I'm torn. Me and prose fiction are sort of on the outs at the moment. We could reconcile, I guess, and this thing would make a pretty good novel.

But I'm enjoying writing screenplays, too, and I'm starting to have some success in that area, too. This would make a crackerjack movie.

I guess I'll make a final decision when I've got the treatment done. Hopefully, now that I have this outline, it'll be a bit easier.

Football-wise, this season has been a disappointment. The Falcons have, against all expectations, sucked. Dammit. They've had some injuries but they should not be that bad--don't ask me what's wrong. I'm thinking it might be time for a coaching change. Just sayin'.

And I go back to work tomorrow after being off all week for dad's funeral. My poor inbox is probably straining at all the email waiting for a response.

Don't get me started on politics right now. It is with great delight that I watch the Republican party self-detonate--but it is with the fear that they'll manage to take the rest of the country with them.




Tuesday, October 8, 2013

A death in the family and randomocity

I'm sorry I haven't been around much, for the one or two of you who actually read this thing. My dad died last week and we had the funeral last Saturday.

It wasn't unexpected. He's been declining for a while and over the past few months had really taken a downward spiral. So, I was prepared when the call came. Anyway, we've had the funeral now (and thank you to everyone who attended and participated--dad would have been very happy with the service) and I'm taking some time off from work to catch up on some things that had to go on the back burner for a while.

You know what would be good? And somebody may actually be doing this, in which case, good for you! Schools should teach a class called "Life Situations" where they go over what you should do in the circumstances most of us face through our lives and which we are seldom prepared for. Like, what to do when a near relative, like a parent, dies. Maybe give people checklists of documents they'll need, and questions they'll need to be able to answer.

And, let me go on record here--when I die, I want to be cremated.

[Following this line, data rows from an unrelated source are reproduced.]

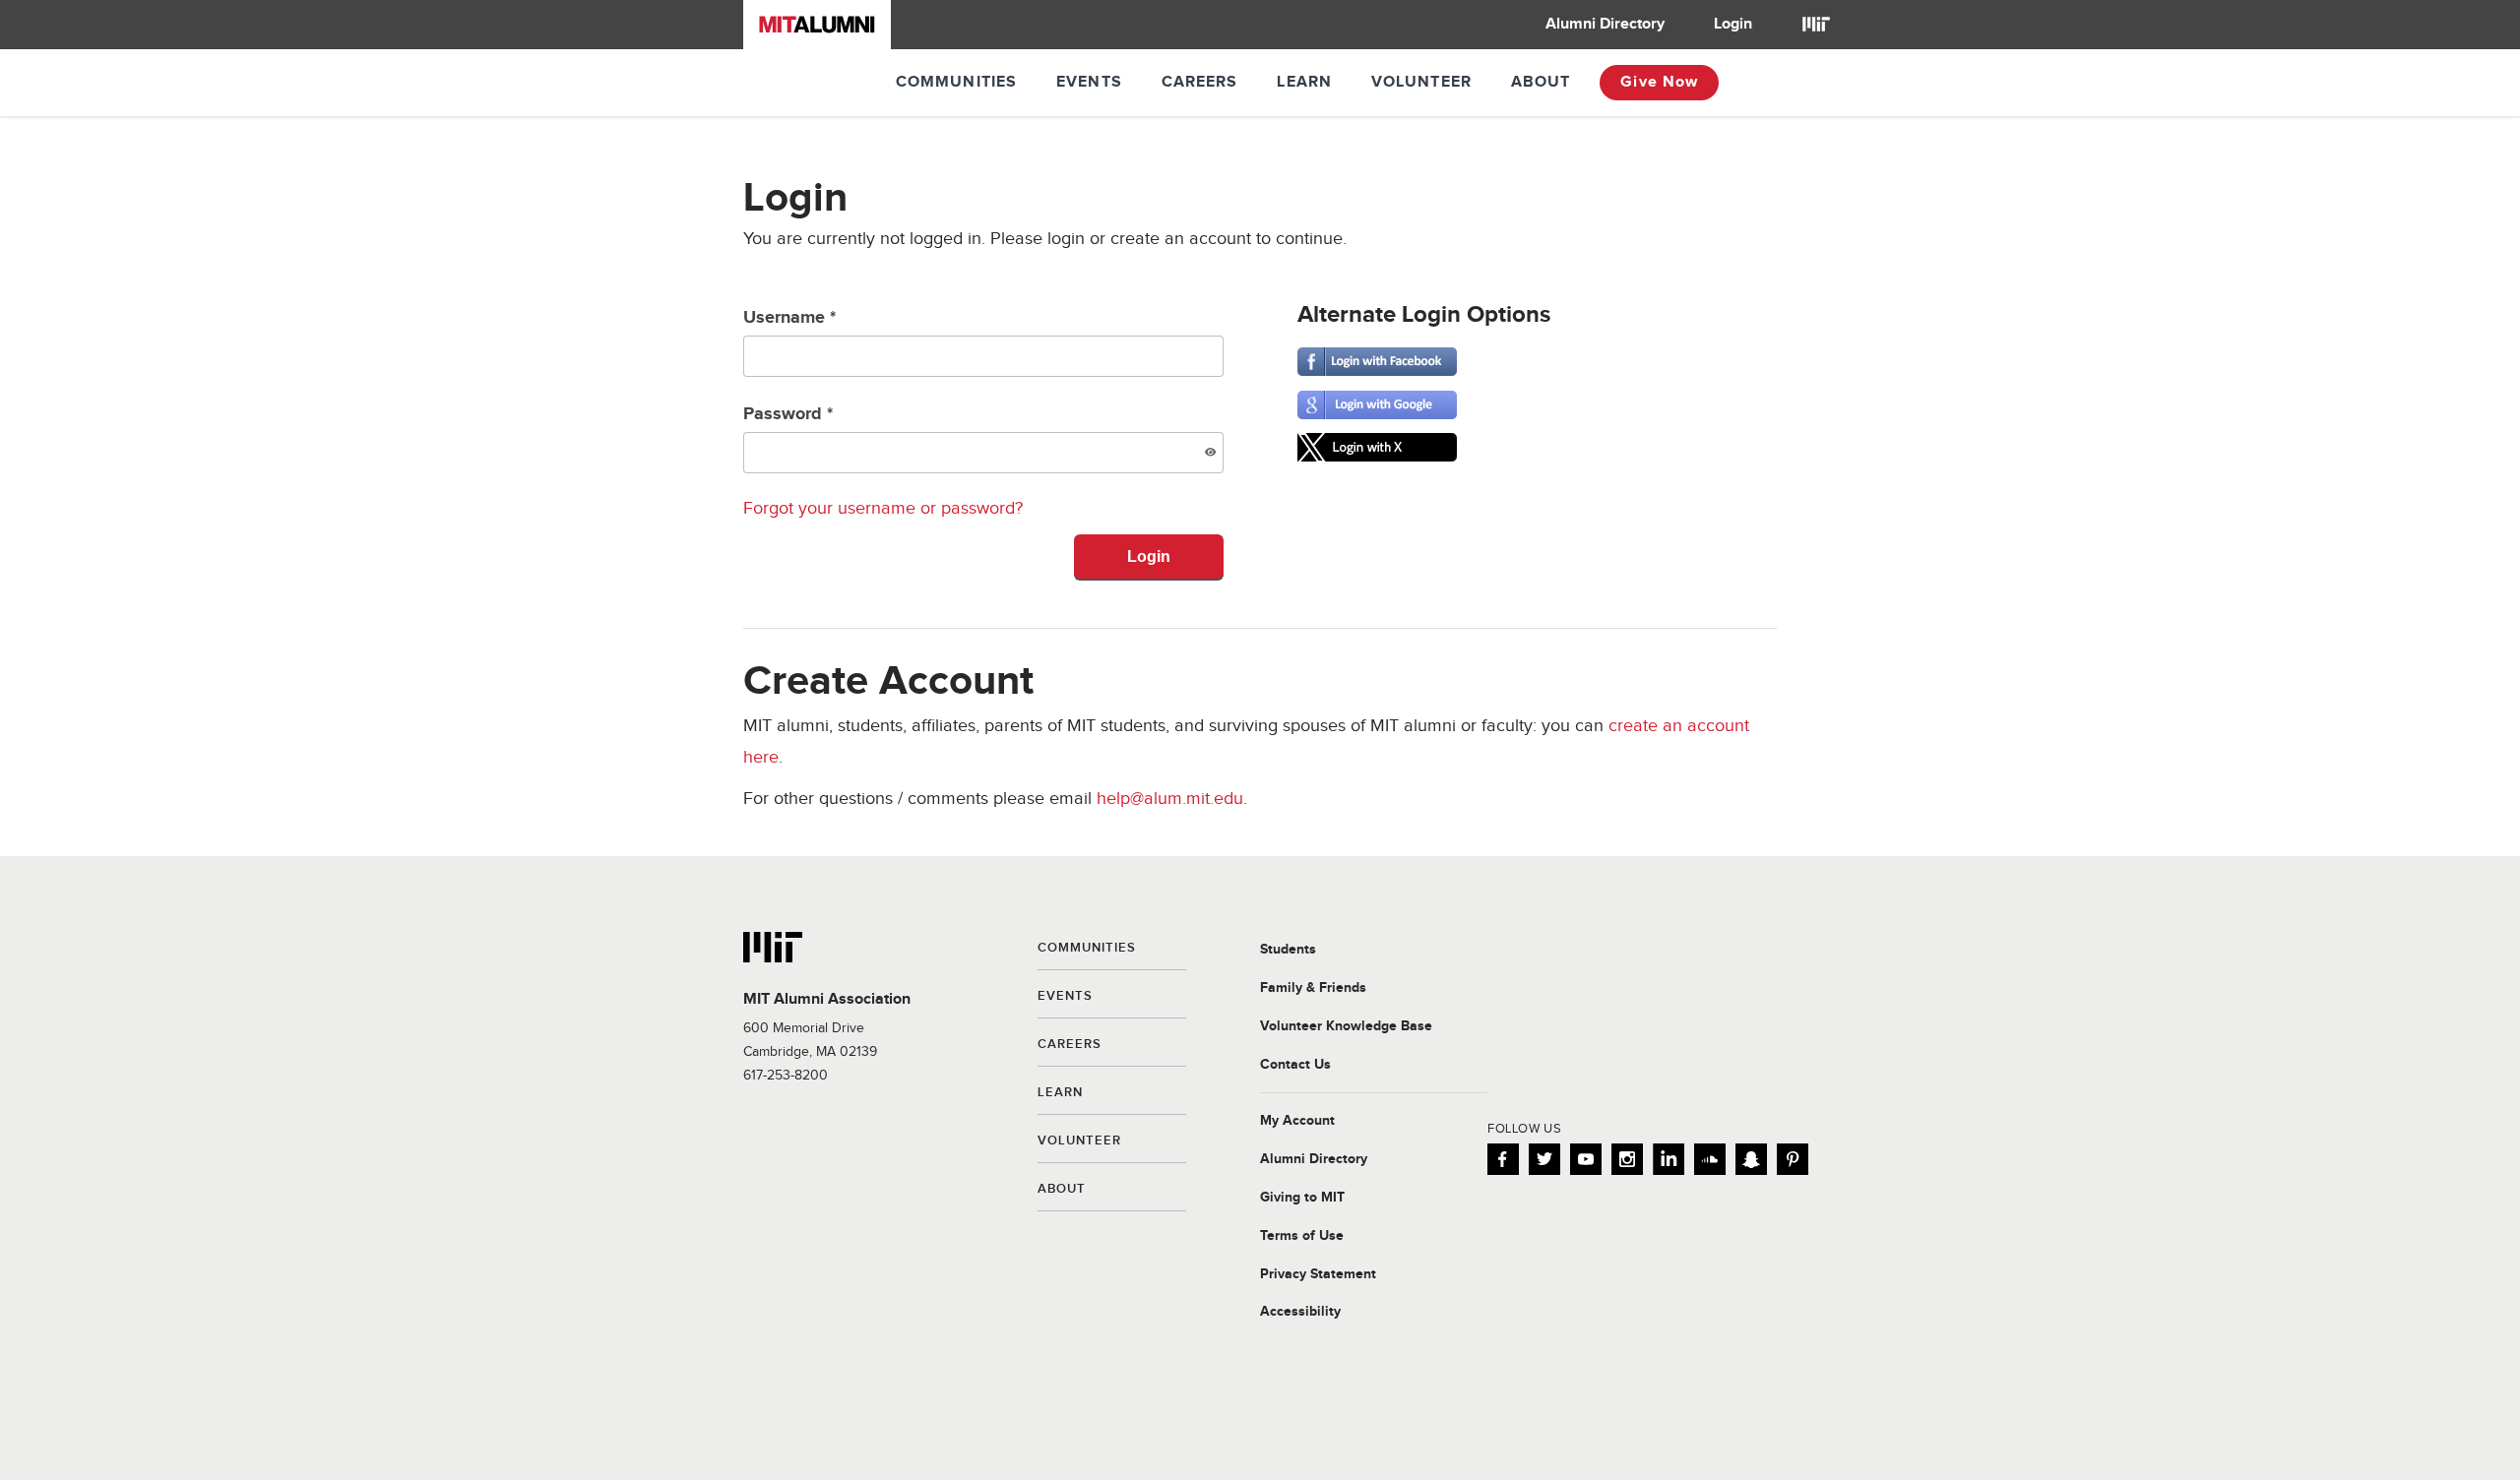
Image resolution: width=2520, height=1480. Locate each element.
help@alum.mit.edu (1170, 798)
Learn (1304, 82)
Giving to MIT (1302, 1197)
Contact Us (1295, 1065)
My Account (1297, 1121)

Take my ashes and mingle them with Atari's and find a nice, scenic spot in the mountains somewhere, dig a hole, pour us in, and fill in the hole. Let us both return to the world and become part of the natural cycle, even if it is only our ashes. Since I can't go the Zoroastrian route and have my body eaten by sacred vultures, that is. Don't spend a nickel more on my memorial than is absolutely necessary. I won't care, trust me. Don't even have a memorial--unless you want to and know of a way to do it for free, in which case, go ahead, if it makes you feel better.

Dad's health was one thing that had been concerning me for a while. A situation with a dear friend that seemed to be unresolvable (and which I won't go into here) was another. Those are two balls that I can now allow to drop, with dad's death, and my friend's situation--at least for now--somewhat improved.

Of course, something like that seems to prompt the universe to put something else on my plate to worry about. There just has to be something, doesn't there? And I actually have an idea what the next personal crisis will be though I won't say anything here. I don't want to provide inspiration.

So, it's back to writing and maybe painting a little, too.